# START OF PAGE TEXT

I hit play... and heard oldies. Okay, I thought, they're just messing with
us-- something funny is about to happen and then the real music will
start. Four minutes later, that track was over and nothing but oldies had
happened. And so on.
They were skeptical at the record store when I tried to return it, but
eventually they did try playing it themselves and agreed that, in fact,
probably the Dead Kennedys did not release an unaltered compilation of
oldies in place of their album on purpose.
Story #2: At some point, I came home and found this CD's liner notes torn
up in the trash. When I confronted my mom, she said, "Oh... your little
brother asked if he could tear that up and I said yes because I assumed it
didn't belong to anyone."
She hadn't destroyed the CD, though. Just the liner notes.
Both of these things are more interesting than the actual music.
64. The Damned - Anything
This album contains a Love cover whose title some internet tagger has
rendered as "Alone Again or". I really hope there's no style guide that
actually prescribes that lowercase 'o'.
Huh. I definitely did not know "Gigolo Aunt" by Syd Barrett whenever I
last listened to this album, so I didn't catch the quote in
"Gigolo". As
it is, I only know that song from Robyn Hitchcock covering it.
-- Whoa. The song goes on to
quote "My Wife
And My Dead Wife" by Robyn Hitchcock. Maybe I knew that Robyn had
worked with Captain Sensible at some point? I don't know, I don't care
much now, but that would have seemed like the coolest thing ever in high
school, if I had gotten to know this song (which I never did because the
album just didn't bear much listening) and later discovered the bridge was
lifted from another musician.
Okay, enough of this. It was boring then and, aside from the
intertextuality, still is.
65. Lard - The Power Of Lard EP
This is Jello Biafra from the Dead Kennedys and... someone else I thought
was cool. Ministry? Right, Ministry.

# END OF PAGE TEXT

DIRECTIONS |
1) In the album notes above, which band does the writer say Jello Biafra of Lard comes from?
2) Using the album notes above, explain why the writer didn't catch the quote in "Gigolo" when last listening to the album.
3) List every song title that appears in quotation marks in the album notes above.

# START OF DATA SECTION

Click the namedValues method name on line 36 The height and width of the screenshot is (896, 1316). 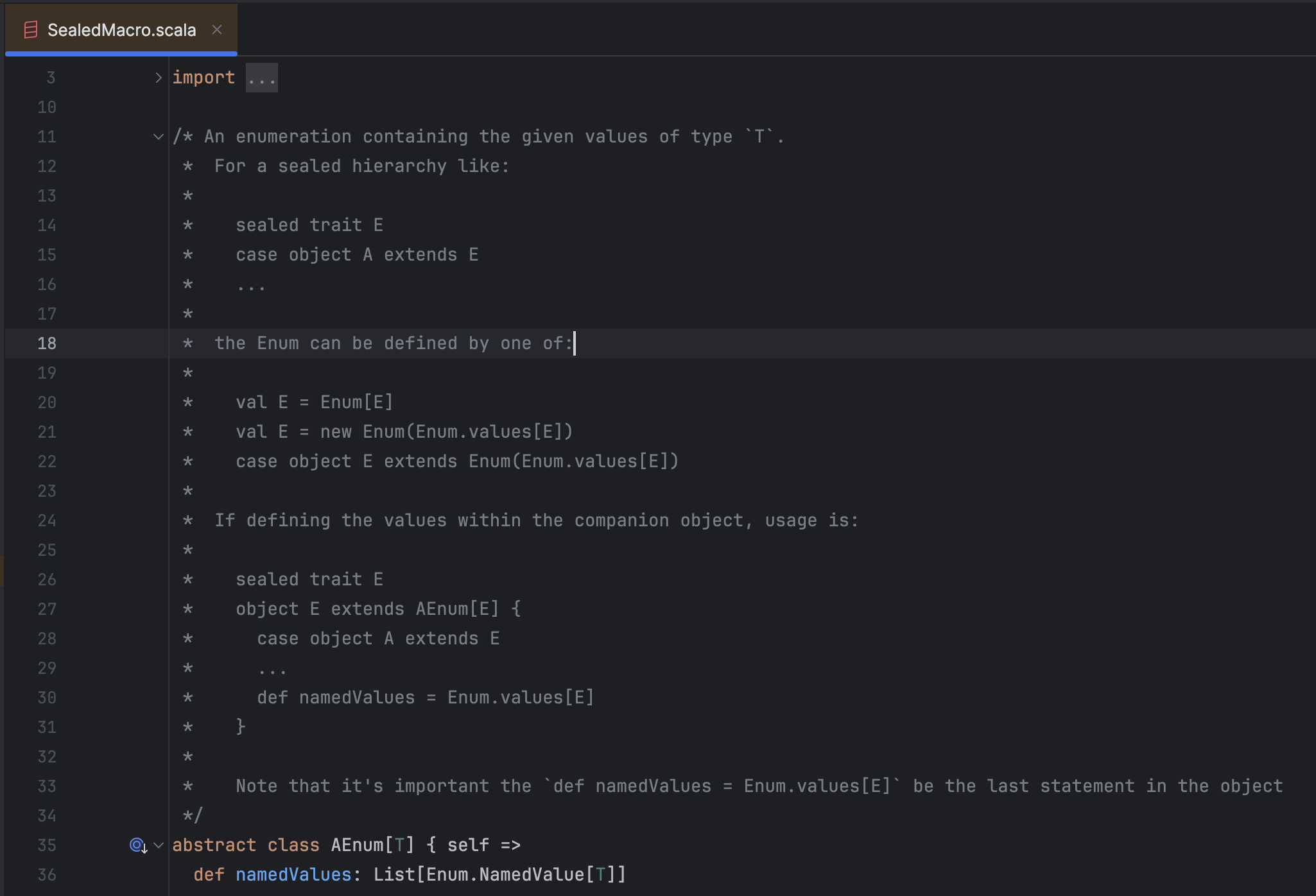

# END OF DATA SECTION

SOLUTIONS IN ORDER |
1) The Dead Kennedys.

2) The writer didn't yet know "Gigolo Aunt" by Syd Barrett when last listening to the album, so the quote went unrecognized.

3)
- "Alone Again or"
- "Gigolo Aunt"
- "Gigolo"
- "My Wife And My Dead Wife"